Alpha-VL / ConvMAE

ConvMAE: Masked Convolution Meets Masked Autoencoders
MIT License
484 stars 41 forks source link

have you try pure convolution network? #3

Closed Dongshengjiang closed 2 years ago

Dongshengjiang commented 2 years ago

have you try pure convolution network? does this work?

gaopengpjlab commented 2 years ago

Thanks for your interest in ConvMAE.

  1. Pure convolution leads to pretraining/finetuning inconsistency (no MASK token during fine-tuning) which will slightly decrease accuracy on CLS/DET/SEG.
  2. Masked convolution is equivalent to performing local aggregation (conv) on visible tokens. An optimal implementation can save up 75% FLOPs during pretrainig.
Dongshengjiang commented 2 years ago

Thanks for your repid reply. Is the no mask token MIM pretrain better than contrasive learning for convolution network?

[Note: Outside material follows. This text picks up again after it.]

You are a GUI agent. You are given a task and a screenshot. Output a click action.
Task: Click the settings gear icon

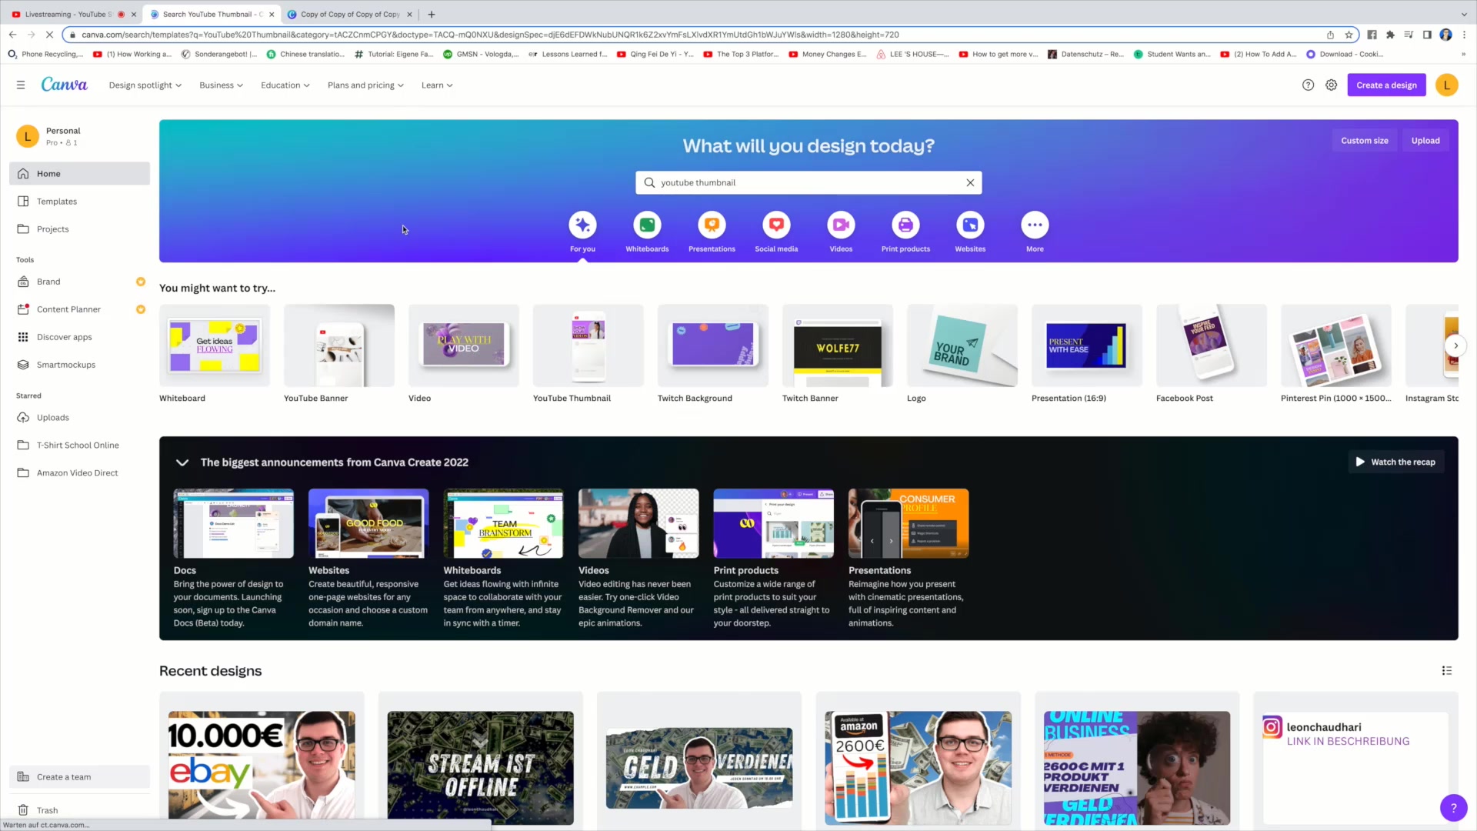point(1331,85)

gaopengpjlab commented 2 years ago

Your question is (pure convolution vs hybrid convolution / transformer vs transformer) or (pure convolution vs masked convolution)?

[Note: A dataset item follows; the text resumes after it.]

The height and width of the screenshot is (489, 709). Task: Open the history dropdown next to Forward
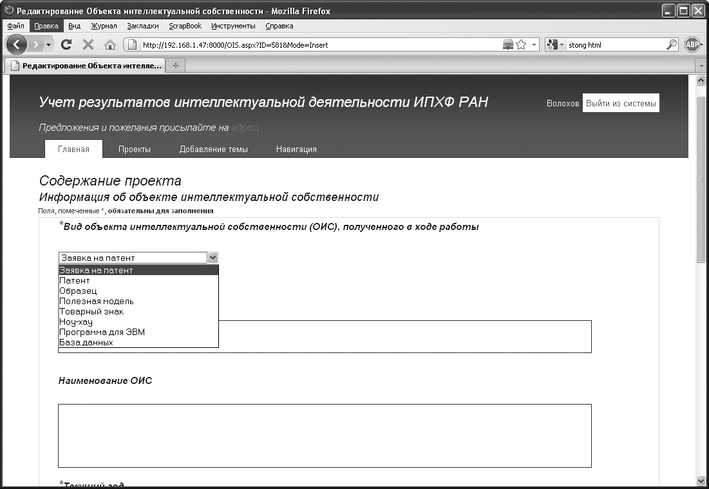click(x=48, y=44)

Dongshengjiang commented 2 years ago

I mean that does the performance of mae for convolution network( such as resnet50, convnext) is better than traditional contrasive learning methods(such as dino, byol).

gaopengpjlab commented 2 years ago

Evaluation pure convolution network with different pretraining paradigm such as MAE, DINO, BYOL is beyond the scope of this paper.